Нового здесь ничего нет. Давно стало аксиомой, что театральная подлинность искусственна. Театр живет своей правдой. Границы его законов широки, но во всех случаях театральная правда - это условность, ничего общего с "естественностью" не имеющая. Н. Басилов, вспоминая о первой постановке "Клопа", рассказывает, что Мейерхольд в сцене свадьбы заставлял сидяшего рядом с посаженой матерью парикмахера вставать, выходить на авансцену и оттуда обращаться к партнерше, стоя спиной к ней, лицом к публике. Эта условная мизансцена, как и многие другие, была сделана Мейерхольдом вопреки натуралистической правде, она сама - театральная правда. Зритель не замечает технологии этого обнажения, он получает возможность ярко, выпукло видеть и отчетливо слышать слова и действия персонажа.

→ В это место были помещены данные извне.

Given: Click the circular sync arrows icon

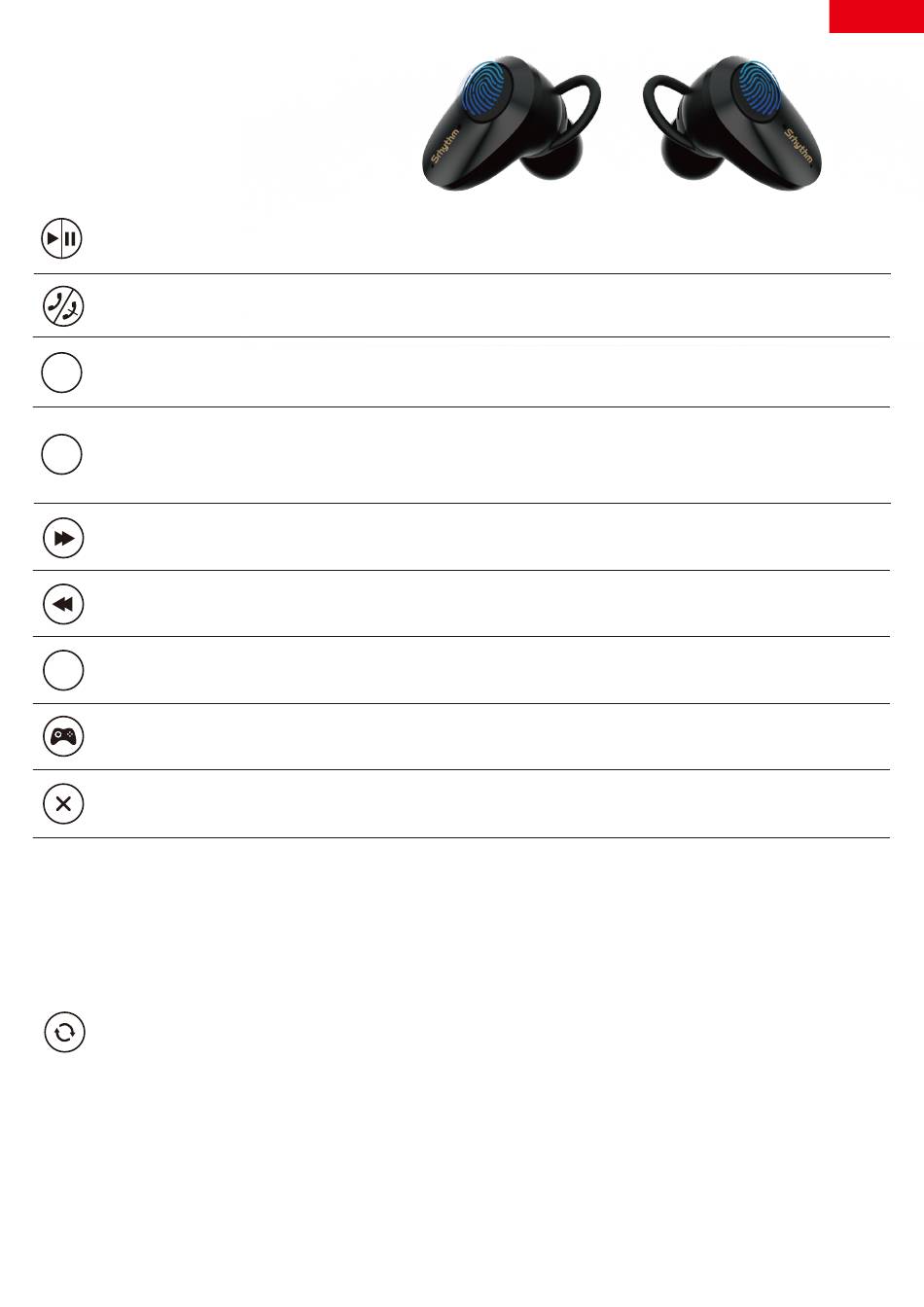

Но только в театре! Театральные законы всесильны в своем монастыре! Сцена из "Сэвидж", продемонстрированная на экране, еще раз подтвердила это.
- Как же я, идиотка законченная, - ругала себя Ф. Г., когда мы после просмотра шли по Страстному, - с таким стажем работы в кино, будто забыла, что снимаюсь! Нет, я сдерживала себя, но я же не знала, что он дает самые крупные планы. Ведь для них нужны полутона. И зачем я только согласилась! Громоздкая техника, свет, съемка после спектакля, впопыхах - маленький эпизод снимали бог знает сколько! Этот врун сказал "тридцать минут"! А я приехала домой в половине второго ночи, и не было сил разгримироваться. И в результате? Зачем все это?..
Плоды популярности
Из Ялты по почте Ф. Г. получила "Курортную газету". Вся вторая полоса была посвяшена юбилею Крымского театра, в котором Раневская играла в двадцатых годах. Тогда он назывался "Первым советским театром в Крыму". Она работала при его рождении и становлении, сыграв на его сцене множество ролей.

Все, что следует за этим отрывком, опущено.